USING THE INFORMATION |
**1)** Answer these questions about the passage on cooking shows, each in a few words:
(a) What does Giada de Laurentiis serve, and in what?
(b) Where do the people at her table travel with their toddlers?
(c) To whom does Ina Garten serve Tuscan bean soup?
**2)** From the passage on cooking shows, extract the text starting at "This is pretty" and ending at "the nearby windmill.".

READING PASSAGE |
This is pretty much the way I feel about food. I spend more time than I should watching Giada de Laurentiis serve couscous appetizers in Japanese soup spoons to a small gathering of friends sitting around a white linen table oceanside, bathed in golden sunlight. There never seem to be any bugs, no one complains about the heat, no one’s on a low-carb diet. Everyone is thin and beautiful, and in between bites of crostini, they do yoga and travel to bed and breakfasts in Tuscany with their Dresden-doll toddlers, who also love crostini and arugula. Let’s not even talk about Ina Garten, who just walks outside her kitchen door to her neoclassical rows of basil and flat-leaf parsley whenever she needs them for a recipe, and serves Tuscan bean soup (and crostini) to the construction workers restoring the nearby windmill.

RECORDED INFORMATION |
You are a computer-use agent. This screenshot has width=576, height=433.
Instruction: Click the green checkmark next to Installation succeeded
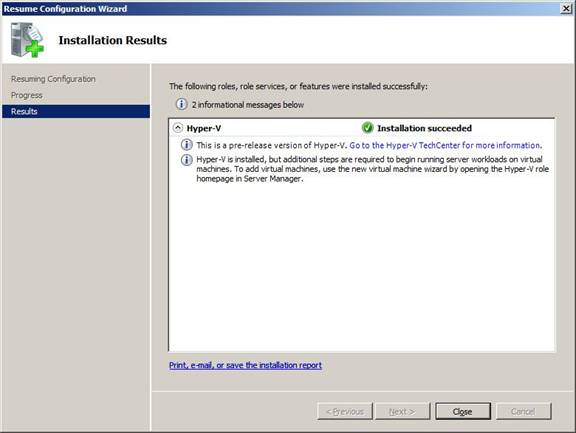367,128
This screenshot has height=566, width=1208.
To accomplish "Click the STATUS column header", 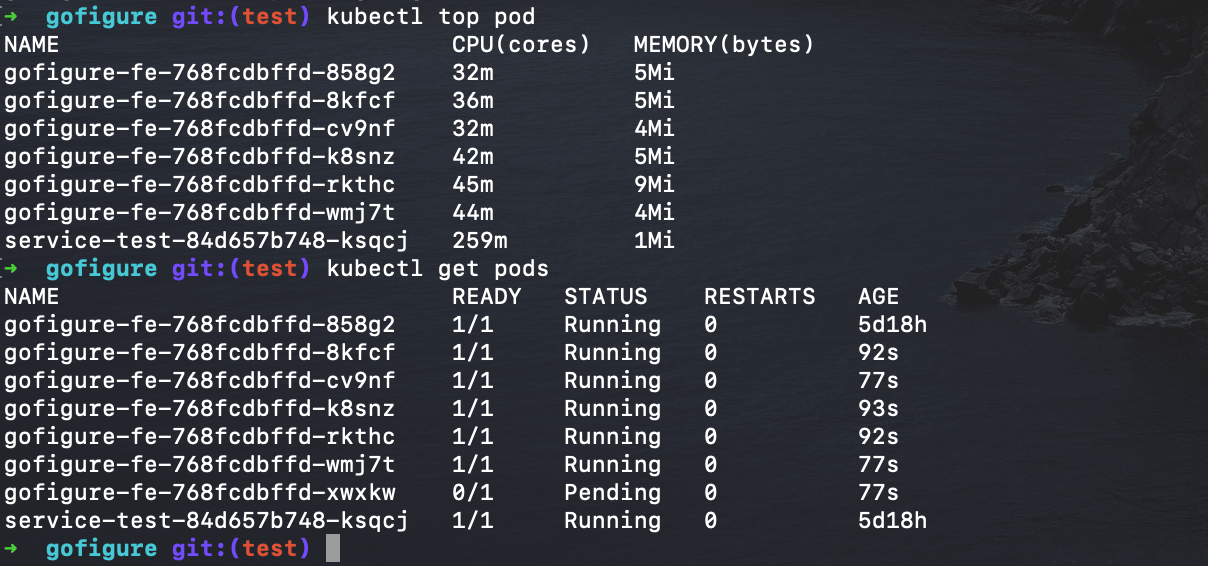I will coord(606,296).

* * *

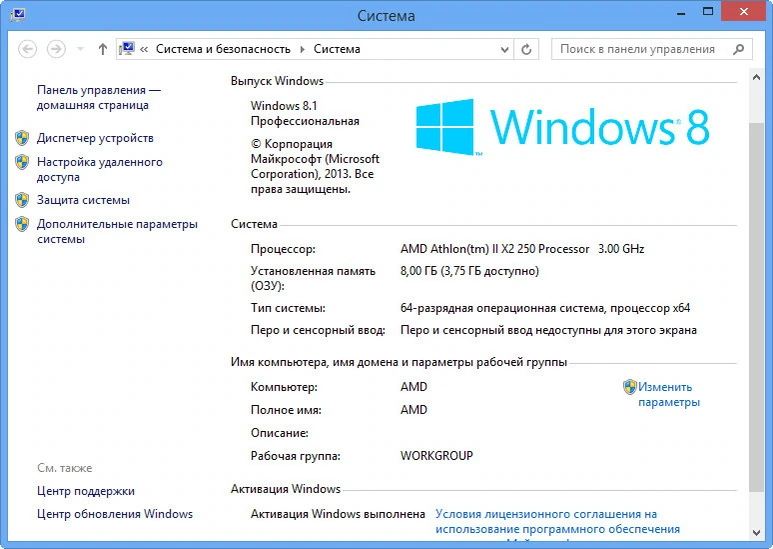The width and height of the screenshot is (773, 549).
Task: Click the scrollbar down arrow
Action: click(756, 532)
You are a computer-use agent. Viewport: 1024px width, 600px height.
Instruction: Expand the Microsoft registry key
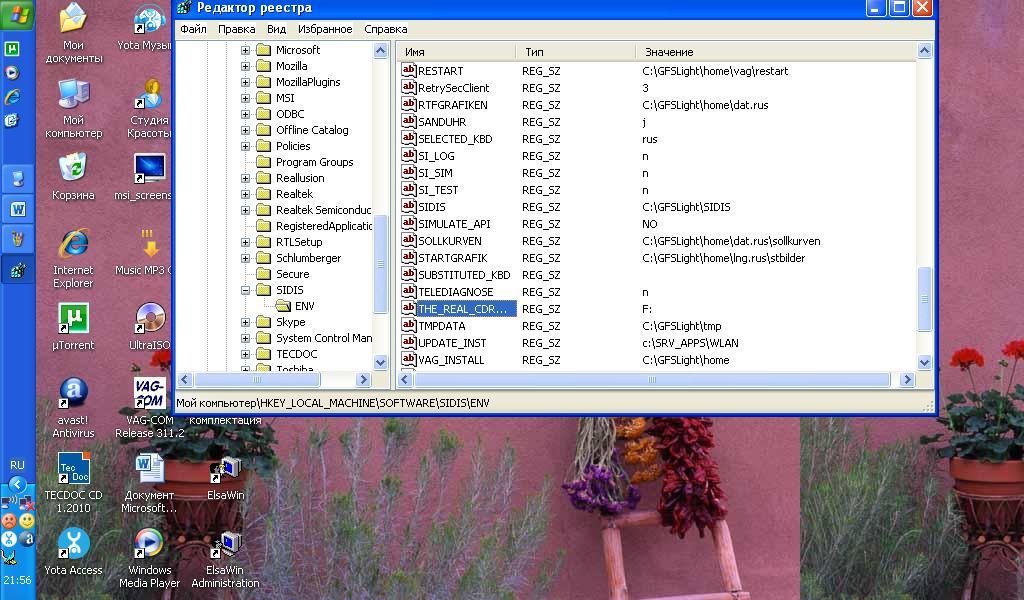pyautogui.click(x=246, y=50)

==

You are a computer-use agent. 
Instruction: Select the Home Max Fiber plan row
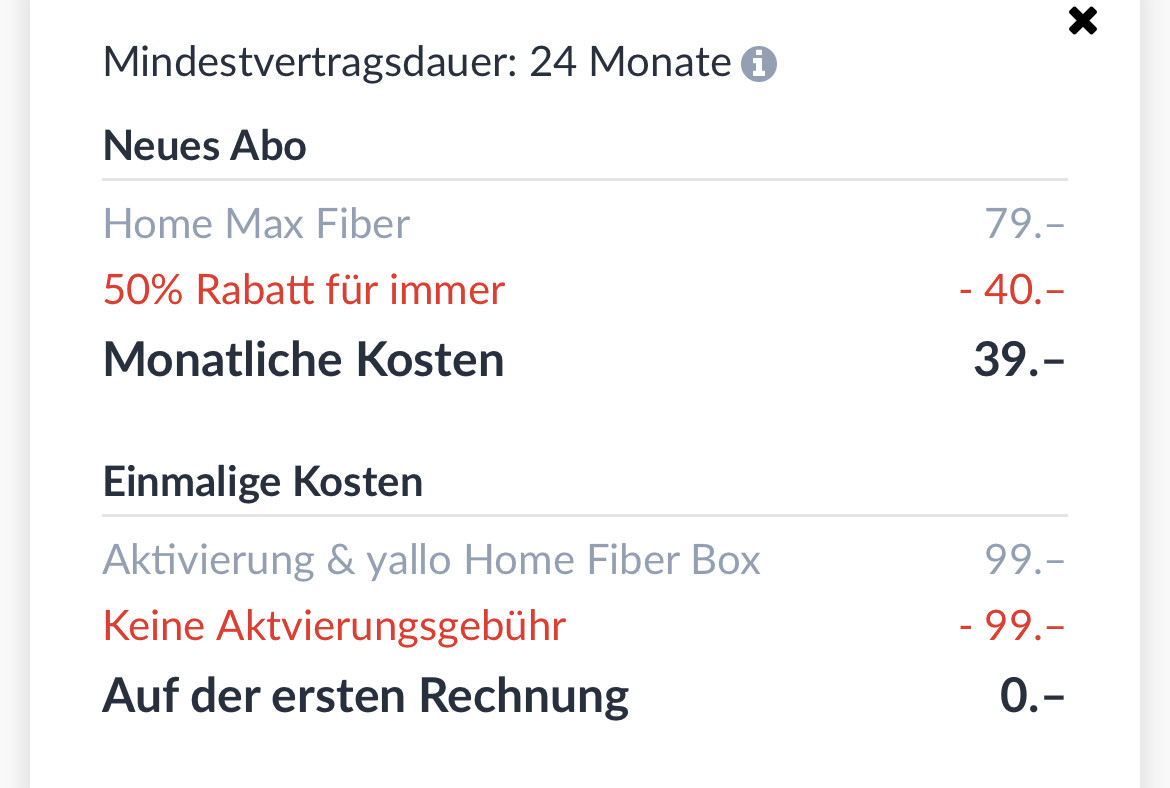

RESPONSES FOR EACH TASK |
**1)**
(a) Couscous appetizers in Japanese soup spoons
(b) To bed and breakfasts in Tuscany
(c) To the construction workers restoring the nearby windmill

**2)**
This is pretty much the way I feel about food. I spend more time than I should watching Giada de Laurentiis serve couscous appetizers in Japanese soup spoons to a small gathering of friends sitting around a white linen table oceanside, bathed in golden sunlight. There never seem to be any bugs, no one complains about the heat, no one’s on a low-carb diet. Everyone is thin and beautiful, and in between bites of crostini, they do yoga and travel to bed and breakfasts in Tuscany with their Dresden-doll toddlers, who also love crostini and arugula. Let’s not even talk about Ina Garten, who just walks outside her kitchen door to her neoclassical rows of basil and flat-leaf parsley whenever she needs them for a recipe, and serves Tuscan bean soup (and crostini) to the construction workers restoring the nearby windmill.